=== Section Start ===
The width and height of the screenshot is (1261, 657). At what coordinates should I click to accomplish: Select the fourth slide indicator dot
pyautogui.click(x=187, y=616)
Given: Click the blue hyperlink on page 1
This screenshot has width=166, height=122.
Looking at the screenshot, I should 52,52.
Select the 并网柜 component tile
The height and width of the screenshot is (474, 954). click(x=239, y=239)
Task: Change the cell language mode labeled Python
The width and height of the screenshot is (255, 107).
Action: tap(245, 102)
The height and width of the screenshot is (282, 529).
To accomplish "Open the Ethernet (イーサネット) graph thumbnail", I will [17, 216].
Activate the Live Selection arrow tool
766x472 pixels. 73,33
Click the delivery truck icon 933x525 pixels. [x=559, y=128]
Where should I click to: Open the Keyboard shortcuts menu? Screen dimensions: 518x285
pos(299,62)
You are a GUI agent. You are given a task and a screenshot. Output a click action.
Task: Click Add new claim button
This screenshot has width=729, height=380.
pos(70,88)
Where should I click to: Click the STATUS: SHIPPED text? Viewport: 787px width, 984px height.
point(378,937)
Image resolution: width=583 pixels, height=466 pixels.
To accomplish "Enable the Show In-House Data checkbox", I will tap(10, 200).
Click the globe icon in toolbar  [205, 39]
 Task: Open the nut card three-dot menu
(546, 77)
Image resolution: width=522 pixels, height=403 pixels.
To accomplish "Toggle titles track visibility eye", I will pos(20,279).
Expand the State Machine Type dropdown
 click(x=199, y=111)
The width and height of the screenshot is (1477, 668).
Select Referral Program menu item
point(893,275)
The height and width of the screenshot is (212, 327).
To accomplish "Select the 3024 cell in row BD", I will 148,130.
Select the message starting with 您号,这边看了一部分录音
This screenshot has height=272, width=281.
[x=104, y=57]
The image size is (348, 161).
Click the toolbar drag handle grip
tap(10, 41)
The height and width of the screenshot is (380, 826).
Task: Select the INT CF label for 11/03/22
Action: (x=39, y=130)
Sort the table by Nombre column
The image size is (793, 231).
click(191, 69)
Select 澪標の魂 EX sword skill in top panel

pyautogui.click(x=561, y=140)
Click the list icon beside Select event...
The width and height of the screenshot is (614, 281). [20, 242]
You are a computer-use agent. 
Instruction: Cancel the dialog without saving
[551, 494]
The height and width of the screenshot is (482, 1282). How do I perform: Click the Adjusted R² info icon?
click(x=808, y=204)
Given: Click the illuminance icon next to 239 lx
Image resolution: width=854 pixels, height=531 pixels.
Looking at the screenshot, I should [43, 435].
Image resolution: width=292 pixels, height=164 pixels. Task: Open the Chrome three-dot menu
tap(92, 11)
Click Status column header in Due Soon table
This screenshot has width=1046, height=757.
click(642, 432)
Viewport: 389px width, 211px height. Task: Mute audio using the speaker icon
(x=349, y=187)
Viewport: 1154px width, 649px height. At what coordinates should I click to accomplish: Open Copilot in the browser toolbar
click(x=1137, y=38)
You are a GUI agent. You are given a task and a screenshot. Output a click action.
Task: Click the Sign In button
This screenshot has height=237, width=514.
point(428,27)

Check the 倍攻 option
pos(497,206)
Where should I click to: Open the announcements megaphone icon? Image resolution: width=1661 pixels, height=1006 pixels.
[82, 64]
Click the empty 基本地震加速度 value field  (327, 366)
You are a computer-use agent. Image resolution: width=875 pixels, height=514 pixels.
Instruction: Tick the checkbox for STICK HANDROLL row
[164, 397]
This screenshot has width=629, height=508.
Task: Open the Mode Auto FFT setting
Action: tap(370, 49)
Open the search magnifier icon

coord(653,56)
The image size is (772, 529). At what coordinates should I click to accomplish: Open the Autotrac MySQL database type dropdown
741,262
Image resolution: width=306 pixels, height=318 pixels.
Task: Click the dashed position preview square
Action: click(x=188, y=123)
=== Section End ===
_Exercise objective_. What you give back must match the material exactly, beginning with its first line and ending with the line holding "Given: Click the blue hyperlink on page 1".

_Response to this task_.
The width and height of the screenshot is (1261, 657). At what coordinates should I click to accomplish: Select the fourth slide indicator dot
pyautogui.click(x=187, y=616)
Given: Click the blue hyperlink on page 1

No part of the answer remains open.